As a Clinton supporter I was appalled by her original remarks, and that was certainly reinforced by the reactions of so many LGBTQ folks like yourself and Ingrid in my social media feed. Social media and our incredibly interconnected world is a fascinating part of this story. The reactions were immediate and impossible to ignore in exact opposition to how easily the AIDS epidemic was to ignore during the Reagan era. As straight teen in the early 80’s in the Midwest I had no idea what was going on, and I was a bit of a politics and news junkie. There simply wasn’t anyone making national news on the subject.
The most likely answer is that she didn’t. She knew the truth perfectly well, and just wanted to kiss up to people who still love the Reagans, and didn’t mind throwing the LGBT community under the bus to do so. From her perspective, the mistake wasn’t what she said, it was underestimating how much it would piss off her ostensible constituency.
“I wish she had explained how she made this ghastly mistake in the first place;”
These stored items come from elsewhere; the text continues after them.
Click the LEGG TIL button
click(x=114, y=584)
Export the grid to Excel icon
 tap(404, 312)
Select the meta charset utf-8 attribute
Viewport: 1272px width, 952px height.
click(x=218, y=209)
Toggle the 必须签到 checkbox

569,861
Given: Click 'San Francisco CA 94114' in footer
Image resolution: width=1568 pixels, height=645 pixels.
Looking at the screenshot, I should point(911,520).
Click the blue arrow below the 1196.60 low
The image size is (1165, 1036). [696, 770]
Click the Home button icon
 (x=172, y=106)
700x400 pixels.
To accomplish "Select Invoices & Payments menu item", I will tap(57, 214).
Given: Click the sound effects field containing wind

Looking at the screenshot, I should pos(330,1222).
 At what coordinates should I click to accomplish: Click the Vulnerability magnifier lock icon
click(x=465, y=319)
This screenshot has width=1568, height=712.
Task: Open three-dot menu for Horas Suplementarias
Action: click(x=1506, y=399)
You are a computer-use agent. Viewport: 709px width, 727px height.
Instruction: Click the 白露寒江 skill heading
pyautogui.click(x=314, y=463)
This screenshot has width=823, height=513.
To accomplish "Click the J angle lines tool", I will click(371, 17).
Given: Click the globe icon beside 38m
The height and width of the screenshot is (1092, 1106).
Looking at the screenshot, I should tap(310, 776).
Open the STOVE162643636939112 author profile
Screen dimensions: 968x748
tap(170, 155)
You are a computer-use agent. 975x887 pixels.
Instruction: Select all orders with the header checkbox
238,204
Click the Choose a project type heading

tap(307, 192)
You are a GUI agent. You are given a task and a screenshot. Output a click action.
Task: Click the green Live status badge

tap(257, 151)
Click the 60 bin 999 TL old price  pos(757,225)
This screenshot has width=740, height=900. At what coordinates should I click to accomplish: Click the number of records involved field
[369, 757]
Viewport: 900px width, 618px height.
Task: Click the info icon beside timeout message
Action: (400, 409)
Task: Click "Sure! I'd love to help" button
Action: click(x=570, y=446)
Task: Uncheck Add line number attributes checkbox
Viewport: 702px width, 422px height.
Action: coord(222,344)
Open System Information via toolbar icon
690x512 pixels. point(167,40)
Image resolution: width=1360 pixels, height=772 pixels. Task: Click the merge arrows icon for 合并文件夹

I’m torn on this. That was my initial hope, but then I’m kind of glad she didn’t because it would’ve made it even more about herself and really threatened to cross the line into defensive excuse-making.
Well said, and thank you.
What was most surprising to me was that she said that in spite of her strong involvement in government during the 1980s. She was very involved in Civil Rights and politics at the time — how does someone with that intimate knowledge of what was going on have such an inaccurate perception of it? It boggled my mind.
I remember back in the early ’80’s reading about “GRiD” as they called it then. I didn’t know many openly gay people then, but my wife-to-be did, and all but one of them was dead by around 1986 when we moved out of NYC. I remember how many politicians (and I include a lot of religious leaders in that category) basically called it “God’s punishment of gays,” and when reports of straight people getting it got too many to ignore, they called it “God’s punishment of all of us for not exterminating the gays.” I remember thinking at the time, “it’s a disease, it’s not going to restrict itself to ‘bad’ people.” The failure to deal with AIDS in the earlier days, when it could perhaps have actually been eliminated, is one of the great political failures of the century.
My rather cynical view is that ACT-UP and the like played less of a role than the ever-increasing numbers of prominent straight and closeted gay people dying of AIDS. Suddenly, AIDS was no longer just killing weird perverts in bad neighborhoods (and IV drug addicts), it was killing “normal” people’s friends and relatives. People could no longer entertain the delusion that an epidemic would confine itself to some despised social group. Once the people that the power structure is set up to cater to realized it could kill them, too, it became politically feasable to devote resources to eliminating it or at least reducing its impact.
I also think that AIDS is what led to the current acceptance of gay people. Safely closeted gay people discovered that the closet wasn’t so safe after all, and many (most?) decided if they were going to die anyway, why add to their misery by hiding? And as they came out, more and more people who’d never (knowingly) met a gay person were forced to recognize that gay people were people like themselves.